=== Section Start ===

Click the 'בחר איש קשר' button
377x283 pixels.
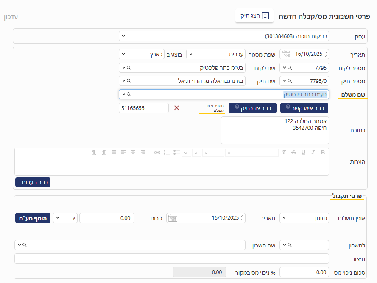[304, 108]
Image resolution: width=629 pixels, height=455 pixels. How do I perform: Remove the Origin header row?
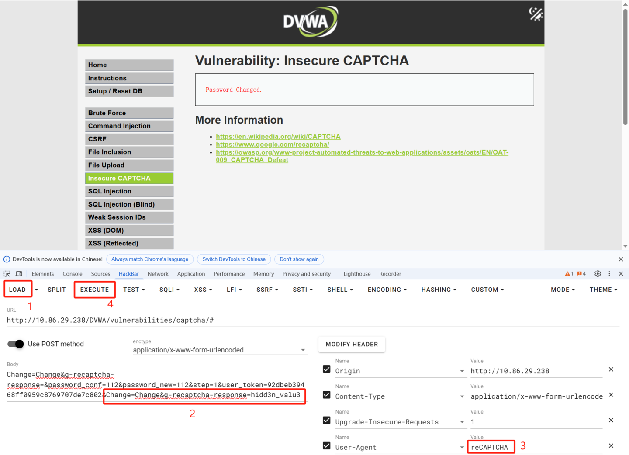611,369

=== Section End ===

◆ **Exercise objective**
The answer must be the entries above, printed exactly, with no pictures.

◆ **Result**
Click the 'בחר איש קשר' button
377x283 pixels.
[304, 108]
Image resolution: width=629 pixels, height=455 pixels. How do I perform: Remove the Origin header row?
611,369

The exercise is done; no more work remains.